Nature Communications
|February 2, 2022
Summary
This study introduces Multiplexed Nanomaterial-Assisted LDI for Cancer Identification (MNALCI), a novel liquid biopsy technique for sensitive, high-throughput pan-cancer screening and classification using serum metabolite profiling.
Area of Science:
- Metabolomics
- Biomarker Discovery
- Mass Spectrometry
Background:
- Cancer is increasingly recognized as a metabolic disorder.
- Serum metabolite profiling offers a potential avenue for cancer detection.
- Non-invasive diagnostic methods are crucial for early cancer detection.
Purpose of the Study:
- To develop and validate a novel liquid biopsy assay for pan-cancer screening and classification.

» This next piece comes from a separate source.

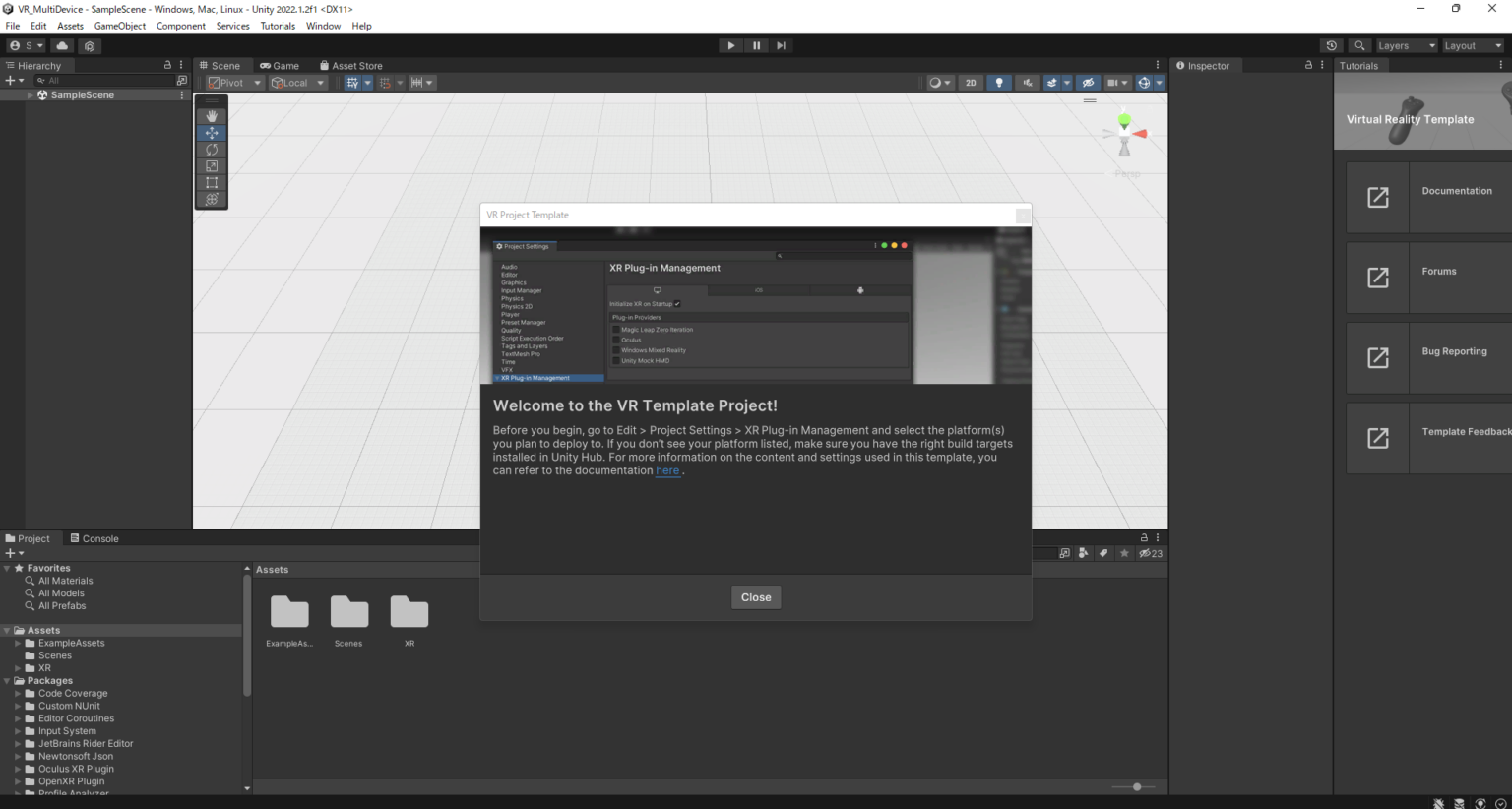1512x809 pixels.
Task: Click the cloud services icon
Action: click(62, 46)

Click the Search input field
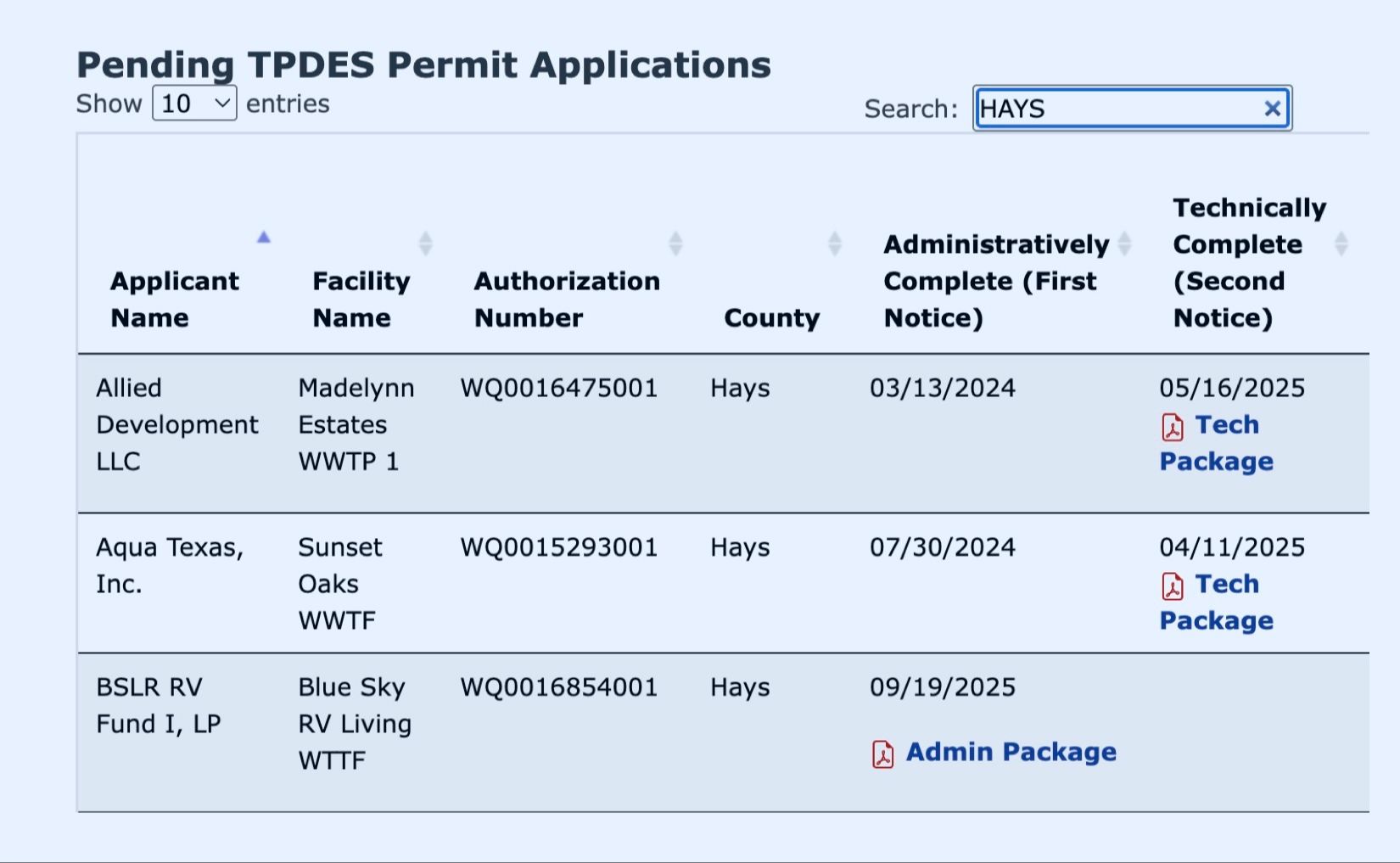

- To assess the sensitivity and specificity of the assay in distinguishing cancer patients from healthy controls.
- To evaluate the accuracy of the assay in identifying the tissue of origin for various cancer types.
Main Methods:
- Development of Multiplexed Nanomaterial-Assisted LDI for Cancer Identification (MNALCI).
- Application of MNALCI to serum samples from 1,183 individuals (950 cancer patients, 233 healthy controls) across two cohorts.
- Utilizing machine learning for analysis of mass spectrometry fingerprints from nanostructured matrixes.
Main Results:
- MNALCI achieved 93% sensitivity and 91% specificity for cancer detection in internal validation.
- External validation showed 84% sensitivity and 84% specificity.
- Overall accuracy for identifying tumor origin was 92% (internal) and 85% (external), with up to eight metabolite biomarkers identified.
Conclusions:
- MNALCI is a promising high-throughput, non-invasive assay for pan-cancer screening and classification.
- The assay demonstrates excellent accuracy and requires minimal sample volume.
- Metabolite profiling via LDI mass spectrometry can serve as a viable approach for early cancer diagnosis.